Metrópole para poucos

Rodrigo Martins, CartaCapital

"Paraisópolis, localizada no rico bairro do Morumbi, zona sul de São Paulo, é considerada uma favela privilegiada. Boa parte dos seus 80 mil habitantes, segundo o último Censo do IBGE, não precisa enfrentar longos trajetos para chegar ao trabalho. As oportunidades de emprego estão na vizinhança abastada. Ao redor da favela, uma extensa rede de restaurantes, shoppings, salas de cinema, hipermercados, parques, casas de espetáculo.

Os moradores de Paraisópolis, contudo, não se sentem tão privilegiados assim. “Ninguém tem dinheiro para frequentar esses lugares. Quando muito, vai de vez em quando ao cinema. A maioria prefere pagar 1 real pelo DVD pirata e ver um filme por aqui mesmo”, comenta Juliana Oliveira, 24 anos, supervisora de um telecentro da favela e estudante de Gestão Ambiental da Universidade Bandeirantes (Uniban). “Diversão fora da favela é privilégio.”

Nem por isso ela se queixa de morar na segunda maior favela de São Paulo, atrás apenas de Heliópolis, com uma população estimada em 120 mil habitantes. “Aqui temos quase tudo. Supermercados, farmácias, academias de ginástica, pizzarias, bares com música ao vivo, lan house e até um parque de diversões”, comenta Juliana, sorriso orgulhoso. “E tudo isso construído pelos próprios moradores, que criaram pequenos comércios e progrediram. Está vendo aquele supermercado?”, aponta. “Faço as minhas compras do mês ali. É praticamente o mesmo preço de um hipermercado e economizo uns 30 reais que gastaria de táxi para trazer as compras até em casa.”
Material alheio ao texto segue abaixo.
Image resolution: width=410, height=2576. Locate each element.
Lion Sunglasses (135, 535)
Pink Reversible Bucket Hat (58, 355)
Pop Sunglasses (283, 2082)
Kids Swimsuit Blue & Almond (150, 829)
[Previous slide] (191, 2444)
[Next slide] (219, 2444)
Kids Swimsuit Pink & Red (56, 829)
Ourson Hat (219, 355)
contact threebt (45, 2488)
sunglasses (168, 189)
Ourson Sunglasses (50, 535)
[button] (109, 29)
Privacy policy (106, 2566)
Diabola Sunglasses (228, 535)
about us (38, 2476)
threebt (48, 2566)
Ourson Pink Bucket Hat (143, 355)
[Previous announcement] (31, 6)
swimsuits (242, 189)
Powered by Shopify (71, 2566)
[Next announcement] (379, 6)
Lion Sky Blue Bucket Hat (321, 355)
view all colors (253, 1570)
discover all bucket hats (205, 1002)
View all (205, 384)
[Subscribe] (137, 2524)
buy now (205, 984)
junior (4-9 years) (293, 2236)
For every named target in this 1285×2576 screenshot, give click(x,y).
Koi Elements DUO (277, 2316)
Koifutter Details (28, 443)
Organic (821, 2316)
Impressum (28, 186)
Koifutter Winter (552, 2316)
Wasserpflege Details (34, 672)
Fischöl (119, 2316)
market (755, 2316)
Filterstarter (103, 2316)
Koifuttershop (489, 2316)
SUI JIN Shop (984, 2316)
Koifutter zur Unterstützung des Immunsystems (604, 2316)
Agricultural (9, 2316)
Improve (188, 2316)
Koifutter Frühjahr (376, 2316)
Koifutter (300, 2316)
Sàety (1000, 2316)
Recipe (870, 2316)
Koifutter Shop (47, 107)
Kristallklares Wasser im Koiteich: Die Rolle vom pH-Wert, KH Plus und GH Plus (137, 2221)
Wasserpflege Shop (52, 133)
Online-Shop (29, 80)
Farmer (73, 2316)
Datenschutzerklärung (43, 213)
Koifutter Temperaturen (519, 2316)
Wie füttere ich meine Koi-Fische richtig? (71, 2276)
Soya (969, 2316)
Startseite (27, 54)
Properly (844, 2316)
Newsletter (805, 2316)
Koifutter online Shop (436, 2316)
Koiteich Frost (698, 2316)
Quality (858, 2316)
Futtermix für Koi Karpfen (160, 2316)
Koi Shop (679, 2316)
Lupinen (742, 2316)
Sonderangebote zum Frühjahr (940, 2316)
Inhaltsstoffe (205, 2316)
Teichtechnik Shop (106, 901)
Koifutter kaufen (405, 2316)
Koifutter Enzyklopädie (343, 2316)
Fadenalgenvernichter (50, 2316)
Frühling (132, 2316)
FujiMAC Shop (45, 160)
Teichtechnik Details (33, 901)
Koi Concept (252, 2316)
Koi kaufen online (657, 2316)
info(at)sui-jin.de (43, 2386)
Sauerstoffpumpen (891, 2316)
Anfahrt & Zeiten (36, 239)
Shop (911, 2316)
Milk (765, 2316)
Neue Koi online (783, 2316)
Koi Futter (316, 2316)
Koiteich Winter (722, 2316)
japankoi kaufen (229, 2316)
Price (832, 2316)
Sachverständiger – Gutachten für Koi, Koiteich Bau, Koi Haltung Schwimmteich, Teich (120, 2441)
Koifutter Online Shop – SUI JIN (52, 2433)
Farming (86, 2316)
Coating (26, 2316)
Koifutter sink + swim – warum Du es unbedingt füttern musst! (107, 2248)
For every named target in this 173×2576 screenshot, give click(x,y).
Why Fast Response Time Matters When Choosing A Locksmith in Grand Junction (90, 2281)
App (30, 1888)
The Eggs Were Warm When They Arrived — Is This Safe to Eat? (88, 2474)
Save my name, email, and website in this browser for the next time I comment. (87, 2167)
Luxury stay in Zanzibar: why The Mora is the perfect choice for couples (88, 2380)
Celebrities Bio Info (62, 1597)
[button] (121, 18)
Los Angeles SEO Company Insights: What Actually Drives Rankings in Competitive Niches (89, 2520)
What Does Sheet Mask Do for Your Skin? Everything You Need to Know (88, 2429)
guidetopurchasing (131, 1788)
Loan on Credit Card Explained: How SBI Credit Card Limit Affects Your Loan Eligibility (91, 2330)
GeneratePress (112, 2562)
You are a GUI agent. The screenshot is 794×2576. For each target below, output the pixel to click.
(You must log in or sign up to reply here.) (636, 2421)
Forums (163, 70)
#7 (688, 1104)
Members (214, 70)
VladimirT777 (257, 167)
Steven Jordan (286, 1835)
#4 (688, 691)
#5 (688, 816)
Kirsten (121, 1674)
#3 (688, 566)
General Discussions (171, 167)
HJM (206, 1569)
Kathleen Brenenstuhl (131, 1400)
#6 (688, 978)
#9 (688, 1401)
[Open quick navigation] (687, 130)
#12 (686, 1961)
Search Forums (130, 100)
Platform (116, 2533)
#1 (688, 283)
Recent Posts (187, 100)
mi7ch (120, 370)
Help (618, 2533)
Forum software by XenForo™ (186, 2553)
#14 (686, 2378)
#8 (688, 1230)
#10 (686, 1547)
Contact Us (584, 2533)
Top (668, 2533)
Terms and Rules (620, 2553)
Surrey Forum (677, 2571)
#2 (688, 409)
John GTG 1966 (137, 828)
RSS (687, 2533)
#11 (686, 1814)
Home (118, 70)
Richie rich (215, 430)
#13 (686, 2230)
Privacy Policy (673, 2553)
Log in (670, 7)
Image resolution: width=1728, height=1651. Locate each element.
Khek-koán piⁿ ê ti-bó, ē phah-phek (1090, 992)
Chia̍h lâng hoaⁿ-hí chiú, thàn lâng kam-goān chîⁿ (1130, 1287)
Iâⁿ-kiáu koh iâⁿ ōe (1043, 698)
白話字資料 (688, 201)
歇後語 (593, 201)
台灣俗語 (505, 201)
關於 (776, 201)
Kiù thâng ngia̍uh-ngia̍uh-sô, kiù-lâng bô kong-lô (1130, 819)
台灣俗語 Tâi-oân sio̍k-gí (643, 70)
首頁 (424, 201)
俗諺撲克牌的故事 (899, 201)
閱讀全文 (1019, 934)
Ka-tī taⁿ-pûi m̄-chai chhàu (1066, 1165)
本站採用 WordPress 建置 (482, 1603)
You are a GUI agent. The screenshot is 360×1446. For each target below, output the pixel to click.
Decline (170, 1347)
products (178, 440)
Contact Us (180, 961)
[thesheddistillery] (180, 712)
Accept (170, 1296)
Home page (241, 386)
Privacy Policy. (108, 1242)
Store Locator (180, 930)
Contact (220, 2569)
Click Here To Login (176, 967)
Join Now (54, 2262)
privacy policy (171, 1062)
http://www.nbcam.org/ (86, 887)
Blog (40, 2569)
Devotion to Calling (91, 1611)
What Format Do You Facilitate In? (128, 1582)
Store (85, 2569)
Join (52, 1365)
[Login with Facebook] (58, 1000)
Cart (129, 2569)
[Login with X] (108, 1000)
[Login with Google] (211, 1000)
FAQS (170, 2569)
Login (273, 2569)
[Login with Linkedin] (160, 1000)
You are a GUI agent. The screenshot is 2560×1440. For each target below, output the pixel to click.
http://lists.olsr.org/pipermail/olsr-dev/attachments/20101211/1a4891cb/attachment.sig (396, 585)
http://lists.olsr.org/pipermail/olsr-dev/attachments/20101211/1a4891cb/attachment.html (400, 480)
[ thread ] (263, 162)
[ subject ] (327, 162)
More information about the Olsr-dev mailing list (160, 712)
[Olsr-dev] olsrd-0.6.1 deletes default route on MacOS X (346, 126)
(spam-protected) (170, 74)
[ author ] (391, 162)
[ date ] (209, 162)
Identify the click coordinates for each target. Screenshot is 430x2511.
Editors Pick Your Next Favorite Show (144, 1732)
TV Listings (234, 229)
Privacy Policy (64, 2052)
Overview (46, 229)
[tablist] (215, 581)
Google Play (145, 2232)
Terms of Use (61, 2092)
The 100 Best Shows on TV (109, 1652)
Paraisópolis exemplifica uma tendência apontada por arquitetos e urbanistas de renome. Em uma cidade agredida pelo trânsito e com escassez de espaços públicos de convivência, a população naturalmente orienta-se para a vida de bairro. “Aquilo que os urbanistas e os políticos não foram capazes de fazer, isto é, uma mistura de residências e escritórios, serviços e verde, os cidadãos construíram sozinhos”, afirma o arquiteto italiano Massimiliano Fuksas, autor, entre outros projetos, do Centro da Paz em Jafa, Israel. “Este espaço (o bairro) foi promovido para abrigar o tempo livre e a cultura de seus habitantes e promovido ao velho e eterno conceito de ‘vilarejo’”, completa Fuksas, em artigo publicado na edição 577 de CartaCapital.